▶ _Exercise 1_: In the reflection on grief below, how old was the writer when their father died?
▶ _Exercise 2_: According to the reflection on grief below, why is the grief over the mother's death different from the writer's earlier losses? Answer in one to three sentences.

▶ _Extract to read_:
********************

Then again a city can change in two years and a house can change in four months.

Sorry to be this introspective on main but... A lot can change in a short amount of time. But I think the biggest change has been me.

22 and a half years ago I lost my father. I was 10 years old. I didn't know what I felt except "big sadness" and though I knew what death was, that that person wouldn't be coming home again, I didn't really understand what death *actually* meant. What 10 year old does? I cried alone in my room most nights the first year. I didn't know what to do with the sadness. What grief meant. How to properly deal with that. All I knew was I missed my dad and I'd never see him again in this life, and I was very sad.

As an adult now turning 33... I have a clearer understanding of death and what it means and, more importantly, what grief means. It's really fucking complicated. The grief I felt (and still feel) for my dad is different from what I felt when Pop-Pop died and that was way different than when Nana died. And that was different from how I felt when my mother-in-law died... And, you guessed it, that was all different from how I felt when Sadie died.

This time around, this loss, the grief is different from all those times, because it comes with very complicated, very complex emotions. It fits because I feel that my mother was a very complicated person emotionally. She was abusive to two of her kids and her one daughter-in-law and there is no excuse for that. Reasons due to some sort of mental complications, yes, but doesn't excuse it. Nothing does. So I should be angry, and mad, and pissed. She drove me away.

I never wanted to go no contact. But I wasn't going to deal with someone who treated my wife and I so badly. And no matter how hard or how much I tried I couldn't get her to see she needed so much help that I couldn't give her. You can't help those who won't help themselves. You can't convince the alcoholic he has a problem, he has to realise it himself and seek help. I said I would leave if she didn't get help. She went to one session and that was it. So I held my bottom line.

As much as I may have hated her at times because of what she became, I still had some kind of love for her. Maybe not love but some kind of compassion. As someone who struggled for years plagued by demons known as depression and suicidal thoughts and self harm, I know how awful this is. I've been there and done that. I resisted help when I was younger because I didn't think things could get better.

When my wife said I needed to get help for my depression I didn't resist because at that time I was done with simply existing. It was like I'd learned how to breathe for the first time. I've gotten better, life is good, all that great shit that comes with recovery and healing.

But I could not lead the horse to water and make her drink. And I got treated like I was the mental case for thinking water was edible.

How do you grieve someone who hurt you and others in your family so bad that you had to cut them out of your life? She was the tumor I had to excise to save myself.

It's complicated. It's going to be complicated. Always. We don't know how things happened but they did and now she is no longer here. I ended up having a breakdown at 1am because my god that is not the way anyone should ever go. If you've been following along with everything from the past year or so then you know one of the things she did was try to goad God into choosing whether she would die a natural death or die in some other way.

If this is how the divine being in the sky chose her to go, he is a sadist.

I find myself questioning him a lot and have been for 22 and a half years.

My life is just one big grief cycle I suppose. I'm tired of it tbh but it's going to continue. We have cats. We have loved ones. Death is part of the natural cycle, everything from plants to animals and everything in between and who are we but animals in this huge circle called Life?

Maybe it's the same thing with cities and towns and houses where there is a life and a death.
I feel like I've died a thousand deaths over almost 23 years but the difference between this kind of death and the permanent sleep sort of death is...rebirth. I've always risen again from the ashes and dust and I will do that again.

Maybe these cities and towns and houses will too.

That is the natural ebb and flow of things.

********************

▶ _Available data_:
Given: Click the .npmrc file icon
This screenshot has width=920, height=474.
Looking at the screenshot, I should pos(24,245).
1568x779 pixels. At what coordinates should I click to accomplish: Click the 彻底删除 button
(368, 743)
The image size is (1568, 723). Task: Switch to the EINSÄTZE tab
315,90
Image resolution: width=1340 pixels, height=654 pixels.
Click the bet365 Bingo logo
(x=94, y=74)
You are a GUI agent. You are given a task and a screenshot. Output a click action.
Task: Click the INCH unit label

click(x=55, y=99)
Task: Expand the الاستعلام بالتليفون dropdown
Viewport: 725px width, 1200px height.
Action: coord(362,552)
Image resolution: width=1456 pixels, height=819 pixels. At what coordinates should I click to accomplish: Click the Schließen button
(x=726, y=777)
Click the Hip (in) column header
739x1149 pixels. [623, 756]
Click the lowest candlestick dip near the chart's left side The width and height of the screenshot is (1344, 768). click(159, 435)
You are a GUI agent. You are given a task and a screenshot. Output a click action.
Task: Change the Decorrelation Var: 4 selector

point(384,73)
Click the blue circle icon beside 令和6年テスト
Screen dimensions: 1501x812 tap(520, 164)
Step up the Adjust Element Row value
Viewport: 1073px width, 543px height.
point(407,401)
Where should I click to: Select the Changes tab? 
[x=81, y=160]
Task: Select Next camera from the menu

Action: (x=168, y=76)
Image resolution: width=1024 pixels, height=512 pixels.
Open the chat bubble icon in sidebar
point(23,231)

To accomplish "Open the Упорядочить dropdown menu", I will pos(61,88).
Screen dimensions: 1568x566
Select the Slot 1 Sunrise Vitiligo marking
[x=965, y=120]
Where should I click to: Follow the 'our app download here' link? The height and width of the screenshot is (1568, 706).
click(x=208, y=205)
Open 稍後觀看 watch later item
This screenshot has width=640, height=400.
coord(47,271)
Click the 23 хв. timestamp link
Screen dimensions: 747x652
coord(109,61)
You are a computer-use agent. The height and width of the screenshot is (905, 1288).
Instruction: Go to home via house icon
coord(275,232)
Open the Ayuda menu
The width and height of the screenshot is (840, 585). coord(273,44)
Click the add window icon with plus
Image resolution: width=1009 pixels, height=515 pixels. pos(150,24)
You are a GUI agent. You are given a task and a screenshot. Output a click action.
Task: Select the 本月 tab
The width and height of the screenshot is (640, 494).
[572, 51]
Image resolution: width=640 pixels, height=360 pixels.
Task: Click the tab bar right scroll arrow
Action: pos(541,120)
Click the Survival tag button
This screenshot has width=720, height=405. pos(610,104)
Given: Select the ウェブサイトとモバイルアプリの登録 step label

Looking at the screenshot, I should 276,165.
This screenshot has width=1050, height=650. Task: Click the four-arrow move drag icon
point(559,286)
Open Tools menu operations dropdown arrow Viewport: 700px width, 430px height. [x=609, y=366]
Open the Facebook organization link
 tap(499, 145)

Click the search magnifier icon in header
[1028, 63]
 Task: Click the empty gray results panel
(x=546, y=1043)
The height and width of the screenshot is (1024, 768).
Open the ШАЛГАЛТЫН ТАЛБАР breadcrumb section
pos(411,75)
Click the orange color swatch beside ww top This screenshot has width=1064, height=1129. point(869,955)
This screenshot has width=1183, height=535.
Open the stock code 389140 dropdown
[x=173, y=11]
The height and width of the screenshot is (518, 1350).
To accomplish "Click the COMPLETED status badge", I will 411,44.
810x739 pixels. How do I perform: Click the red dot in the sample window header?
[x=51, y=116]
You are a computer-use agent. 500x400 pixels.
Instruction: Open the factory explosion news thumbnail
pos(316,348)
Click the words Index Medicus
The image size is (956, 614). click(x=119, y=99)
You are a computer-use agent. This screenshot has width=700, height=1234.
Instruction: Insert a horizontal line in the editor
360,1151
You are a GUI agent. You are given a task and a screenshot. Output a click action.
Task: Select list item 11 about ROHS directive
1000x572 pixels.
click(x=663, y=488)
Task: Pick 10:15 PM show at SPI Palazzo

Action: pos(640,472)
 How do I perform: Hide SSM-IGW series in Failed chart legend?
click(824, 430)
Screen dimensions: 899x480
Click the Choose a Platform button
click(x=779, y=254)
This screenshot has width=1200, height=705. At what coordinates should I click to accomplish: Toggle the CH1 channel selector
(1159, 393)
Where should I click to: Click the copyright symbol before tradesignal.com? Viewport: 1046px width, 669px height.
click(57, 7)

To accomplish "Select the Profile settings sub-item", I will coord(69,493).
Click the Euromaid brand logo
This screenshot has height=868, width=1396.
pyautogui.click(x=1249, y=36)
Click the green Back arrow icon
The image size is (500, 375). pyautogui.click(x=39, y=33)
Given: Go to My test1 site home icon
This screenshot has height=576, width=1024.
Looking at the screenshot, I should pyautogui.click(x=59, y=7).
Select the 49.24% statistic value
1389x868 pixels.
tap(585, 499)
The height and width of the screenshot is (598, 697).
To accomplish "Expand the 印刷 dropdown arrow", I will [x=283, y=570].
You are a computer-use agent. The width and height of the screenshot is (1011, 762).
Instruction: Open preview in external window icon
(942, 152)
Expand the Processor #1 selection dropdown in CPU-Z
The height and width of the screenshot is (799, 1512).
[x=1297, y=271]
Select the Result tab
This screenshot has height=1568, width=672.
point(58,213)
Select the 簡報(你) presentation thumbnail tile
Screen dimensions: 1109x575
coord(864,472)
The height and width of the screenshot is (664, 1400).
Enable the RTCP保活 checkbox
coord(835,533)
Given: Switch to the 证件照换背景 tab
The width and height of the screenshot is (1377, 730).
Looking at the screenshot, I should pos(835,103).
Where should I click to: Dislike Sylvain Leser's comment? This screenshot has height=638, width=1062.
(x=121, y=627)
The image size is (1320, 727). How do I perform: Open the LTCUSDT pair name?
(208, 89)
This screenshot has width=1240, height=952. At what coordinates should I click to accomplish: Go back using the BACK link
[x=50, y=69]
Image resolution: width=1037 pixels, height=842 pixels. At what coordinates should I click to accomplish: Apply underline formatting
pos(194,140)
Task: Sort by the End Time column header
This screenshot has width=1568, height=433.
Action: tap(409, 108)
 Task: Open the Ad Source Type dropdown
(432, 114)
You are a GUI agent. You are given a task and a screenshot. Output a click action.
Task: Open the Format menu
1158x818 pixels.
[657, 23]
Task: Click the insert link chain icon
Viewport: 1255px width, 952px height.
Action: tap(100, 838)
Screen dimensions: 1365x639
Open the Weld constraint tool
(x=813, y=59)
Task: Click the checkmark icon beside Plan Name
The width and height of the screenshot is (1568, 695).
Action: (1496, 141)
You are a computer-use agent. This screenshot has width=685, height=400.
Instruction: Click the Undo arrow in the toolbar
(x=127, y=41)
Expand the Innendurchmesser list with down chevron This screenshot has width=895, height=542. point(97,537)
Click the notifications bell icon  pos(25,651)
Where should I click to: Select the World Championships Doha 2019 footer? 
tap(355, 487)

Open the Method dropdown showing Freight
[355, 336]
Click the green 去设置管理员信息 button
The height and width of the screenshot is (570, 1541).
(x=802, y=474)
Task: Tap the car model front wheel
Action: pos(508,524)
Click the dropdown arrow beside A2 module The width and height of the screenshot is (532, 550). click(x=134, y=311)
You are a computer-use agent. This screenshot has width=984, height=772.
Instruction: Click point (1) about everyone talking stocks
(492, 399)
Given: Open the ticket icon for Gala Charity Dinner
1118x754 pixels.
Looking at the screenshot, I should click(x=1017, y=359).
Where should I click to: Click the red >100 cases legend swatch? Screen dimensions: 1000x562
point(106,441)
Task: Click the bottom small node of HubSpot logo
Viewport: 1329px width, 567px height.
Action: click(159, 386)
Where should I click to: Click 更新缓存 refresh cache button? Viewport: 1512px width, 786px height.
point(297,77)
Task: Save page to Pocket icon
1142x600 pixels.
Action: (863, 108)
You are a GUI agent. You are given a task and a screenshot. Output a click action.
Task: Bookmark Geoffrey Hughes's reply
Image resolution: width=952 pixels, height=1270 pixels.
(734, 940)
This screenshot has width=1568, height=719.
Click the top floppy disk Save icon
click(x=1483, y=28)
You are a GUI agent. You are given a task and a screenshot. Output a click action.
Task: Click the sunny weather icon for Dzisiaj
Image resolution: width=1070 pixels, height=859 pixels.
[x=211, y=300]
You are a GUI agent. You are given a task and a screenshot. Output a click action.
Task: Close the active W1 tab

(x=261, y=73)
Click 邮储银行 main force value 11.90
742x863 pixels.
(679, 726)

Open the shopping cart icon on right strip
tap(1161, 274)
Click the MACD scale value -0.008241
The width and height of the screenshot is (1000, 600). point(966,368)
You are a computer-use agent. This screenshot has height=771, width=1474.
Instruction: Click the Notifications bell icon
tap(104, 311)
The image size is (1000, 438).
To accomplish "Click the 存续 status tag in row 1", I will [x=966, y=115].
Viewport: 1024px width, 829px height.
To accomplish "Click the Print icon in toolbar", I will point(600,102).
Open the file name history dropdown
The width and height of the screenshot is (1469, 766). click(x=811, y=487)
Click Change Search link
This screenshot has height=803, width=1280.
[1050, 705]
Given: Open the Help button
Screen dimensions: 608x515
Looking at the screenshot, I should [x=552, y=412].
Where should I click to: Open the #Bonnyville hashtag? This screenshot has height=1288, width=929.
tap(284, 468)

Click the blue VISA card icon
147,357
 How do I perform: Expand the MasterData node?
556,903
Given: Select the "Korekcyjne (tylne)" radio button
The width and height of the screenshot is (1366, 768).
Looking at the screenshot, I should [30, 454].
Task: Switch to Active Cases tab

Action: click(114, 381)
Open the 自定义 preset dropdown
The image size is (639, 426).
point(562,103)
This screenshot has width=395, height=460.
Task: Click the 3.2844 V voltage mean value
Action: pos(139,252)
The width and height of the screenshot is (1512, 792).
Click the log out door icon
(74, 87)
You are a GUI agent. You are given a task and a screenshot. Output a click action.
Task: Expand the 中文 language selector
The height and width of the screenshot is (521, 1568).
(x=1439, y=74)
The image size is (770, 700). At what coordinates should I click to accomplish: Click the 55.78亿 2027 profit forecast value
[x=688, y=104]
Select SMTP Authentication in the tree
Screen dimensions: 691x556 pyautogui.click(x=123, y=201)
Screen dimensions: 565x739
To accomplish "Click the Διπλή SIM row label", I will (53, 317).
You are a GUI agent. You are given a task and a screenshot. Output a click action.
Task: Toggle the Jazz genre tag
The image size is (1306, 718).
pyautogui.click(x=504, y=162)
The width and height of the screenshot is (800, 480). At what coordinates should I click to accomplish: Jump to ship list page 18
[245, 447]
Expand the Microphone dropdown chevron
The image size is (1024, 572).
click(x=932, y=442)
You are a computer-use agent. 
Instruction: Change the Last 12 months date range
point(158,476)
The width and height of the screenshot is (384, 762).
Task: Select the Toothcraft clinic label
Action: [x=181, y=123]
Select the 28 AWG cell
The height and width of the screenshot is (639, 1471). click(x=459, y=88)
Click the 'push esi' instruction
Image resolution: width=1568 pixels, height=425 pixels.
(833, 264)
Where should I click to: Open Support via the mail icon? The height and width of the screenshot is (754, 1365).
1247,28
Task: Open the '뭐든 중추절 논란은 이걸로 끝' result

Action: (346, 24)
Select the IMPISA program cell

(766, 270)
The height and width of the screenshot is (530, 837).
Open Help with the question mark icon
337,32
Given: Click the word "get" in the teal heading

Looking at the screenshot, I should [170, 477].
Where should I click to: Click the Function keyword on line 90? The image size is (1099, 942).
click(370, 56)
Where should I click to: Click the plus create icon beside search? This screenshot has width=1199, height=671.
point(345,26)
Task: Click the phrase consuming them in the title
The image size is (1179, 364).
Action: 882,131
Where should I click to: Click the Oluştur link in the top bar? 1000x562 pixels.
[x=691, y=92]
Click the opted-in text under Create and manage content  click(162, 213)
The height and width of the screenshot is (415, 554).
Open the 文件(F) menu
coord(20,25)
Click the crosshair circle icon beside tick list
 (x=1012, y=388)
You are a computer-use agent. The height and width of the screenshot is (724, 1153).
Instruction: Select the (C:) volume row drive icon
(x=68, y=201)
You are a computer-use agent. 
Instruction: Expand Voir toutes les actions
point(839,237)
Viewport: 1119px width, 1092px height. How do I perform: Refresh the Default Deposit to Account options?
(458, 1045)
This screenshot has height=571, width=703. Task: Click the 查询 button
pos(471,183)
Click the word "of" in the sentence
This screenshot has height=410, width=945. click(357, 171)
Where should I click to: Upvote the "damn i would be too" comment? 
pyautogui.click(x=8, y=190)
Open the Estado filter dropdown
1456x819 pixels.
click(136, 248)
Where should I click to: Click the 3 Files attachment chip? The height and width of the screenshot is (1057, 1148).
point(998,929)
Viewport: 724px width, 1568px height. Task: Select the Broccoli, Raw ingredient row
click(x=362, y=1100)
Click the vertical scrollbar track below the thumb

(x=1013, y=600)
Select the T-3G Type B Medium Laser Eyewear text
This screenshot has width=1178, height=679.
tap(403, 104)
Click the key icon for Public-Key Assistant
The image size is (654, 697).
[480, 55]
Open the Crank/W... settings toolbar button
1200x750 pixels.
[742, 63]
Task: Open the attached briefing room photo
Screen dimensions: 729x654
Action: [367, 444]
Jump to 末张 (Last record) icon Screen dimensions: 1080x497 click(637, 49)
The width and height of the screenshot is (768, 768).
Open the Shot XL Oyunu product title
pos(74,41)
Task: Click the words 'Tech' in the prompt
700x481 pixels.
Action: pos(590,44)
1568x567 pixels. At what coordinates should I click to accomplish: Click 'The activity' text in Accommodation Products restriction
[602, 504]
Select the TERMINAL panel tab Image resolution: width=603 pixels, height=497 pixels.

********************

▶ _Exercise output 1_: The writer was 10 years old.

▶ _Exercise output 2_: This grief comes with very complicated, very complex emotions. The writer says this fits because the mother was a very complicated person emotionally.